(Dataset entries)
..........

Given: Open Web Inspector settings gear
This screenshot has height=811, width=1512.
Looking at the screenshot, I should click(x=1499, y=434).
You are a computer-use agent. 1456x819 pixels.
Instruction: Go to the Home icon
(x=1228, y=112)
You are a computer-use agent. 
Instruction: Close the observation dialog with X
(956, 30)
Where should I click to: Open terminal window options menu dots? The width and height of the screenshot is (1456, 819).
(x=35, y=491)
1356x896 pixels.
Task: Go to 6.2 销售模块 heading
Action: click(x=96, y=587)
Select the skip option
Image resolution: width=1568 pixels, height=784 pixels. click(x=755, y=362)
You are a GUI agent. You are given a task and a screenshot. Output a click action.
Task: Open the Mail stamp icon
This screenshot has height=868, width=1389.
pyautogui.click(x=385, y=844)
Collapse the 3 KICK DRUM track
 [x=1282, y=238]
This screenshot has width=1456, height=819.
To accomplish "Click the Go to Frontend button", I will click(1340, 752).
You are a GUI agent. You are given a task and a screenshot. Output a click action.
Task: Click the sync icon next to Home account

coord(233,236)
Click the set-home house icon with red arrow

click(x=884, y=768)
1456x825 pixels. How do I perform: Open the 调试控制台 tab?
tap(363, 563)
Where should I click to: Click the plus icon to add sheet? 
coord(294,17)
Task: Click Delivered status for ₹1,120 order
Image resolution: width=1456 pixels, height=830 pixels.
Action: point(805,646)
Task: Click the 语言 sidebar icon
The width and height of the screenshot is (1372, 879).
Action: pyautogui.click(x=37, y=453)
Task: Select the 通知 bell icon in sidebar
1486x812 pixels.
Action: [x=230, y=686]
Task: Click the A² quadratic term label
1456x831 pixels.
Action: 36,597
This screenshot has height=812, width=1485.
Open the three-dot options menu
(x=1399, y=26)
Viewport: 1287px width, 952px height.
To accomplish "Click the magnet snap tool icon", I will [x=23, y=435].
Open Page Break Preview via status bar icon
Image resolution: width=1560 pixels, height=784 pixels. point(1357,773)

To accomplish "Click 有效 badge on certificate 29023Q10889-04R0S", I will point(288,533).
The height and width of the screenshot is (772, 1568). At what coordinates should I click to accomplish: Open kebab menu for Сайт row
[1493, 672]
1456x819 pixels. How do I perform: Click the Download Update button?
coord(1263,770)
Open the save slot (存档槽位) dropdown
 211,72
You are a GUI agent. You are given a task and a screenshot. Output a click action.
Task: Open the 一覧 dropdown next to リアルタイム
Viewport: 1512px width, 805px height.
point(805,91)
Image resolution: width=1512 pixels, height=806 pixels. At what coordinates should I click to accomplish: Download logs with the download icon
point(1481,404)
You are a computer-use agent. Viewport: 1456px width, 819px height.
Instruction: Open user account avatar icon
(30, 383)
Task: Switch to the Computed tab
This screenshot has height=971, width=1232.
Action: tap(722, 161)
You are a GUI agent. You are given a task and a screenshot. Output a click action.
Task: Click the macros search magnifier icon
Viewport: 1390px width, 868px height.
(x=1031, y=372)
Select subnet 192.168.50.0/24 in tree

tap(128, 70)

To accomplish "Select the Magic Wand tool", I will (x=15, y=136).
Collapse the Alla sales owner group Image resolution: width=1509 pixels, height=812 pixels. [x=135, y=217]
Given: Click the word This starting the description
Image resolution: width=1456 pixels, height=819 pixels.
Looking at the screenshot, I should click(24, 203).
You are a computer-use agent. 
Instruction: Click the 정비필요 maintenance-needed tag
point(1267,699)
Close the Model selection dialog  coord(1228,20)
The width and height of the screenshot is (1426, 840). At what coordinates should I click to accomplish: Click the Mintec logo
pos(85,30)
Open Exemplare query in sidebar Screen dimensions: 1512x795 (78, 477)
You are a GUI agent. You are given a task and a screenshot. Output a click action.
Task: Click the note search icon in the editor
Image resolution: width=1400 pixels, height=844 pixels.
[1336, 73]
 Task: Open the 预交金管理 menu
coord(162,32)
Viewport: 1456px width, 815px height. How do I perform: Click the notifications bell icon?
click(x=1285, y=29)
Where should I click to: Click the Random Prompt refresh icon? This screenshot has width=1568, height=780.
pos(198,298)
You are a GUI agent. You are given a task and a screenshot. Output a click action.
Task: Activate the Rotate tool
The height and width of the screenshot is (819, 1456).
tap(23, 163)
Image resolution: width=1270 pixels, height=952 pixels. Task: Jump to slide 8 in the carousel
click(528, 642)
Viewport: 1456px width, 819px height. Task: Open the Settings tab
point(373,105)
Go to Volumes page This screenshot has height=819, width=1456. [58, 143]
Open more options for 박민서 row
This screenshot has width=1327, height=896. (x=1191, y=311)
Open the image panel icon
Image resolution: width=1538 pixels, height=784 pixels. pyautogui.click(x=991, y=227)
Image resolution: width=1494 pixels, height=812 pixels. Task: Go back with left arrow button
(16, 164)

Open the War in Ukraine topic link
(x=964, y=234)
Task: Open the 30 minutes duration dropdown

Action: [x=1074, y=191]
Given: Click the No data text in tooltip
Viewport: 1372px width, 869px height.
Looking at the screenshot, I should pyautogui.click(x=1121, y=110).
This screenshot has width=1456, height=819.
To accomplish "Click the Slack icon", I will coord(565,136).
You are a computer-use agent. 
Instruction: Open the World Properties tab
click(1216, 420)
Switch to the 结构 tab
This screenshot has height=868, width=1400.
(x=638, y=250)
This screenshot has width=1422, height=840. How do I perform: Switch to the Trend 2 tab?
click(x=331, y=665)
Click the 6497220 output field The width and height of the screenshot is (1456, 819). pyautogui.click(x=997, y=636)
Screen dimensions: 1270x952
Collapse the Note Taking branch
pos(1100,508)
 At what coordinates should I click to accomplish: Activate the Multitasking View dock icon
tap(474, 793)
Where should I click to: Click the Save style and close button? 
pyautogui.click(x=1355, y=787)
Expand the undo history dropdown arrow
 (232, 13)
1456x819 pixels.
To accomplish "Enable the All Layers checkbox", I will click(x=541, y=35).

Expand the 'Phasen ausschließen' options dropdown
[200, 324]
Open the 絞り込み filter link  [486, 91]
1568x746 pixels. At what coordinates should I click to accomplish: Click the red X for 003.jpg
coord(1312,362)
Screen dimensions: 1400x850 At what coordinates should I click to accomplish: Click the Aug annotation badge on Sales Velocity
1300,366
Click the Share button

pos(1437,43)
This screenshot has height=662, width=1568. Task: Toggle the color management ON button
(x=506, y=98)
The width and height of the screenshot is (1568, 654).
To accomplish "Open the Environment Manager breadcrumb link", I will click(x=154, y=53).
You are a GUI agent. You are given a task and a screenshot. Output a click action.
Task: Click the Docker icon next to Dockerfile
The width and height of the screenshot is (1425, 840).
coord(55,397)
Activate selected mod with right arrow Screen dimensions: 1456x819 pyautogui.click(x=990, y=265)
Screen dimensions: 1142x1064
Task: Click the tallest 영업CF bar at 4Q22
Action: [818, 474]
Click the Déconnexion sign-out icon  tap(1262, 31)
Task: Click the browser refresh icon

..........

## ACTION ITEM
Please go over the data above and copy each line with "search" in it.

## TASK ANSWER
Task: Click the macros search magnifier icon
Task: Click the note search icon in the editor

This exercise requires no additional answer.